Failure to Conduct Interdisciplinary Team Meeting After Change in Condition
Penalty
Summary
The facility failed to conduct an interdisciplinary team (IDT) meeting for one of three sampled residents, as required by facility policy. Specifically, a resident with a history of cerebral vascular accident, generalized weakness, and diabetes mellitus was admitted and later readmitted to the facility.
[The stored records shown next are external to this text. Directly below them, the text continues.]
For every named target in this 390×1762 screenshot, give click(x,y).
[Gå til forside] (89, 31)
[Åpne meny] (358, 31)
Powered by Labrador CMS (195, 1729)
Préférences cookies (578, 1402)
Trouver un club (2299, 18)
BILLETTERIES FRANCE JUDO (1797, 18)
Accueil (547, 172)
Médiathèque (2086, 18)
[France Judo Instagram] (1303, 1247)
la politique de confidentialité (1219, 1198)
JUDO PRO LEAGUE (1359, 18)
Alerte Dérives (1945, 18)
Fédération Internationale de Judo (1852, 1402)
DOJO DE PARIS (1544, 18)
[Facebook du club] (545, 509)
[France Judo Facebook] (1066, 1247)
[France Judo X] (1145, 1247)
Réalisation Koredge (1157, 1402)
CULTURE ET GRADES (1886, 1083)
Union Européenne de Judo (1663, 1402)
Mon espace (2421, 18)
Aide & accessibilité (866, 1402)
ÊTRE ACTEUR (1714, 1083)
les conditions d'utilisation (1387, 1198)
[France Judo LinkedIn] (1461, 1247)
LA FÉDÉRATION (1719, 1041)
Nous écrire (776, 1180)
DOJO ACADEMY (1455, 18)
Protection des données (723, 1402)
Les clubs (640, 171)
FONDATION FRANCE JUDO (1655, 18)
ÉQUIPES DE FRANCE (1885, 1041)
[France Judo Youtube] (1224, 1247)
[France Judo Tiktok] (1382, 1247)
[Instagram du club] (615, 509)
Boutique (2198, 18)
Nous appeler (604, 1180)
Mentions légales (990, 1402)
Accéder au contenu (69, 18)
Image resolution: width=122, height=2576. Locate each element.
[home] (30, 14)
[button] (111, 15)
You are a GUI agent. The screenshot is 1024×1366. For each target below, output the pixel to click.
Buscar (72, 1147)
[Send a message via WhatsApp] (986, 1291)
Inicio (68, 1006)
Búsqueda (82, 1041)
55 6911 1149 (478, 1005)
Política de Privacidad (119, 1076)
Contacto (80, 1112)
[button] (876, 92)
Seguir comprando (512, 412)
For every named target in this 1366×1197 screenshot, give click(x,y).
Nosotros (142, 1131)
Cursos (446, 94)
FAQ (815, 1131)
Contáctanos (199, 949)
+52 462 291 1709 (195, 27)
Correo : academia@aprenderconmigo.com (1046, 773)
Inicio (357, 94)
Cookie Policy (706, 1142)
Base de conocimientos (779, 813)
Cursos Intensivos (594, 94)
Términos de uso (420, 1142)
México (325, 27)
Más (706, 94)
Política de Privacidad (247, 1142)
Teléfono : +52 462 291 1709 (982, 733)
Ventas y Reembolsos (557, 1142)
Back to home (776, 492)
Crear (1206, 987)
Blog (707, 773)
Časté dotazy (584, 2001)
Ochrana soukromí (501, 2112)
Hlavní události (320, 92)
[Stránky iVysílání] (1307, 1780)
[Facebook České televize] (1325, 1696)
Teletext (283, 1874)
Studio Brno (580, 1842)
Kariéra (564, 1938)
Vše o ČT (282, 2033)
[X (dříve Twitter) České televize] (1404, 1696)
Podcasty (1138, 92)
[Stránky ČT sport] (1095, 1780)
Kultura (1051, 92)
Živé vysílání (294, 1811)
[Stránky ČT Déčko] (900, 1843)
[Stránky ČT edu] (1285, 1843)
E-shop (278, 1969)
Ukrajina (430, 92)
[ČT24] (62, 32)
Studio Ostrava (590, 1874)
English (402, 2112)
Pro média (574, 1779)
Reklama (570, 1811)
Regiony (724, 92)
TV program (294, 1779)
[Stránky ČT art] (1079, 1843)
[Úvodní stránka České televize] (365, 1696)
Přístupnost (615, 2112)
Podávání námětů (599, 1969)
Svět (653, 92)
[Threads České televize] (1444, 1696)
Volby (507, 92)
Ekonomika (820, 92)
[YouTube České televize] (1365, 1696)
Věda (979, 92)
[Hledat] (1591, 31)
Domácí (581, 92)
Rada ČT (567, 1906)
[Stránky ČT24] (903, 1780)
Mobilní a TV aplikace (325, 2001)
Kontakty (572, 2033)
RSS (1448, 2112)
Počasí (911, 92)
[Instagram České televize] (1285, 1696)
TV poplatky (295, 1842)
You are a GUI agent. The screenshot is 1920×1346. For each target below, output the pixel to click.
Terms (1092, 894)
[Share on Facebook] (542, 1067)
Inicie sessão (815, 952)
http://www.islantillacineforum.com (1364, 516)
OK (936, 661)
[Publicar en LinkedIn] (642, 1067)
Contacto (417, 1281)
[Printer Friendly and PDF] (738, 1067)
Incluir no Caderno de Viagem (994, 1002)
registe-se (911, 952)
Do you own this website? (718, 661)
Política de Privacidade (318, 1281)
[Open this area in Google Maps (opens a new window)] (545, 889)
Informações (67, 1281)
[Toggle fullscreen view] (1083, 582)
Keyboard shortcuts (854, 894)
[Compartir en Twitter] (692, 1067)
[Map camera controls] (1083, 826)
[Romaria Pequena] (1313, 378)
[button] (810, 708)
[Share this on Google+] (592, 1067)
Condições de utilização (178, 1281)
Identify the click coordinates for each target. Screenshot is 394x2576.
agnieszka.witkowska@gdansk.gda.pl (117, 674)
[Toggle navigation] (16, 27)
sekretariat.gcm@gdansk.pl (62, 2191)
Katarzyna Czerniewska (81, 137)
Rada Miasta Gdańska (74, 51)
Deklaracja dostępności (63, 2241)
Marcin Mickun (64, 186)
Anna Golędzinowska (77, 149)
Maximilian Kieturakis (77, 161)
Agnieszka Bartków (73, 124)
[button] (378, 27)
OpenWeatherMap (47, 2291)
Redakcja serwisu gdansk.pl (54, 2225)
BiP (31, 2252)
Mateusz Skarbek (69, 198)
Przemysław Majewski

The resident was noted to have cognitive impairment and was dependent on staff for activities of daily living. From January 2025 onward, the resident experienced multiple hospitalizations due to gastrostomy tube (g-tube) dislodgements. However, there was no documented evidence that an IDT meeting was conducted to address these incidents, despite the facility's policy requiring such meetings upon admission, quarterly, annually, and as needed, particularly at changes of condition. Interviews with the Assistant Director of Nursing (ADON) and Director of Nursing (DON) confirmed that IDT meetings should have been held to involve the resident's representative and develop a comprehensive care plan, especially after repeated g-tube dislodgements and hospitalizations. The facility's policy on comprehensive person-centered care planning also specifies that the IDT team must include the resident and their representative. The lack of documented IDT meetings meant that the resident and their representative were not involved in care planning or decision-making regarding the resident's care needs during these significant events.